WASHINGTON, Feb. 10, 2016 – The markets for live and feeder cattle and lean hogs are in for some changes after industry representatives expressed concerns to CME Group officials about increasing market volatility.
The CME Group announced the changes, including shorter trading hours and the formation of a working group to consider other modifications, in a release Wednesday morning.
“Nothing is more important to us than the integrity of our markets, which help farmers and ranchers to discover prices and transfer risk,” Tim Andriesen, CME Group managing director of agricultural products, said in the release. “We believe these actions will further enhance our cattle markets for all participants.”
The changes in trading hours were said to be brought about by consumer requests. Trading on open outcry options will now last from 8:30 a.m.-1:02 p.m. Central Time and CME Globex futures and options will start at the same time and stay open until 1:05 p.m. According to the CME Group, the new hours reflect the “period of greatest liquidity” within the markets in question; during 2015, about 87 percent of trading happened in these hours.
The Commodity Futures Trading Commission must approve the new trading hours, which the CME Group wants to have in place by the end of the month.
The CME Group also announced intentions to form a working group with members of the National Cattlemen’s Beef Association “to discuss other possible enhancements to its cattle markets, including, but not limited to, circuit breakers and other measures to further heighten market quality.”
Representatives from the CME Group, including Executive Director Terry Duffy, traveled to the Cattle Industry Convention in San Diego at the end of January after NCBA leaders sent a letter to Duffy expressing concerns the futures markets, particularly about the use of high frequency trading and the unprecedented volatility in markets.

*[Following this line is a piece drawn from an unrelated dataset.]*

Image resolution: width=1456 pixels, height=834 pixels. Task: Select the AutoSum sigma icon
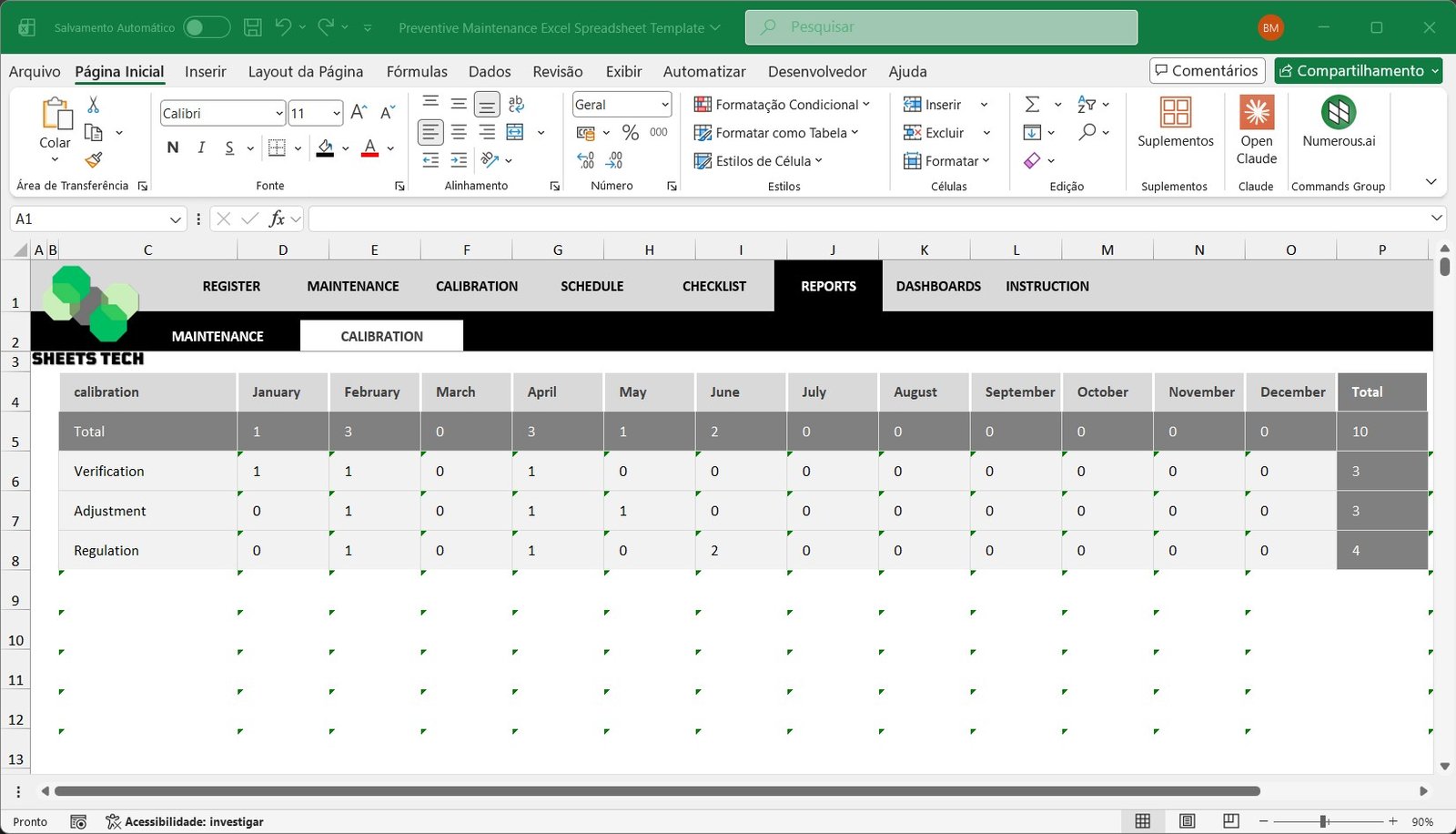[x=1033, y=104]
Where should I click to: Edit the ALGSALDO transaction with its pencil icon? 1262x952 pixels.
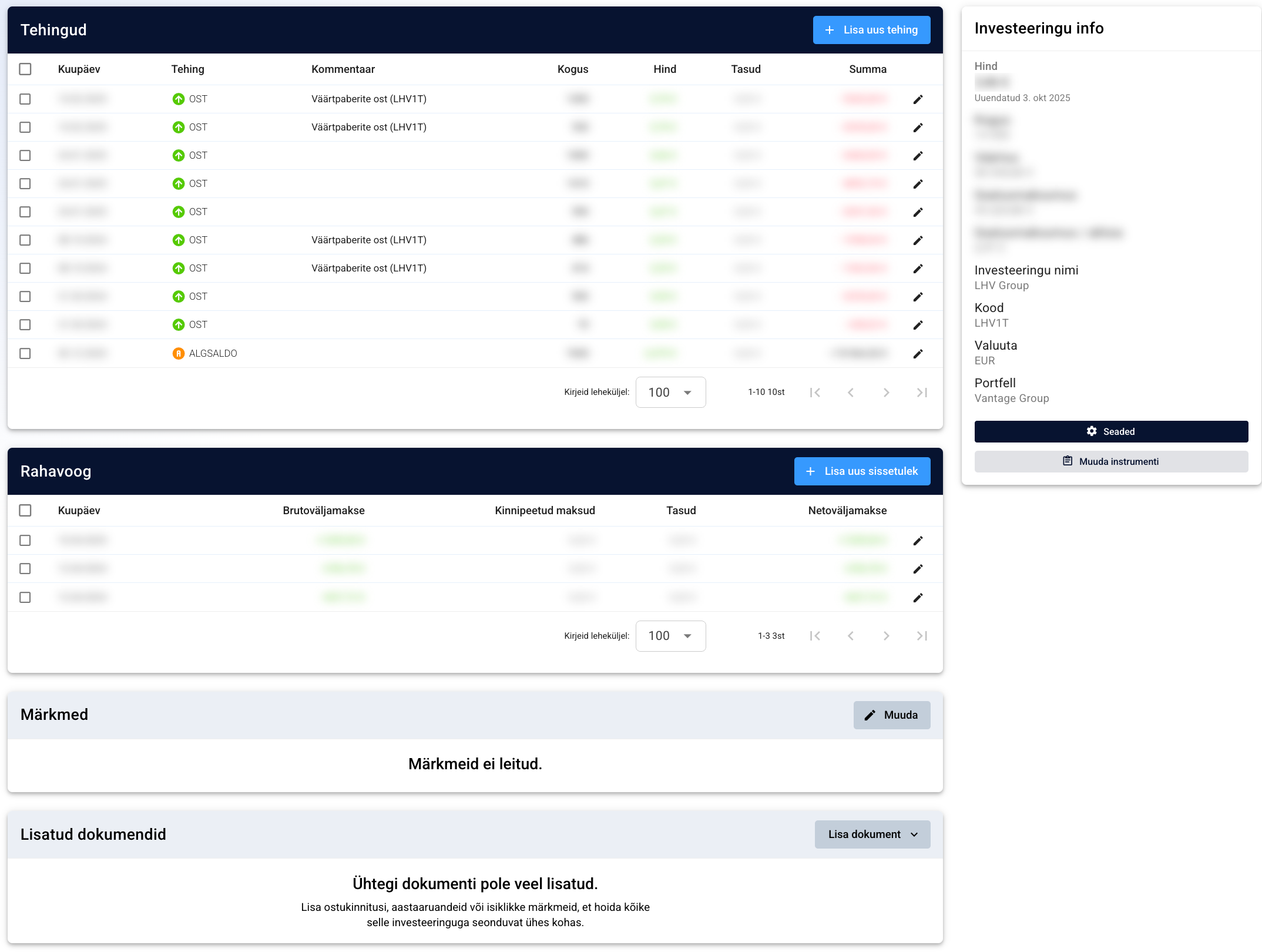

“This is a major risk-management tool for cattle producers across the country, and as long as it works, it’s great,” Colin Woodall, NCBA’s vice president of government affairs, told Agri-Pulse in San Diego. “But with the volatility we have seen ... they can’t use it as an actual risk management tool, so we’ve got to fix that.”
Duffy told reporters in San Diego that he thought market volatility “could be mitigated to some extent” with shorter trading hours on livestock contracts. He also announced a new messaging policy for livestock futures that will prevent livestock trading from exceeding certain volume ratios in an attempt to tame some of that market volatility.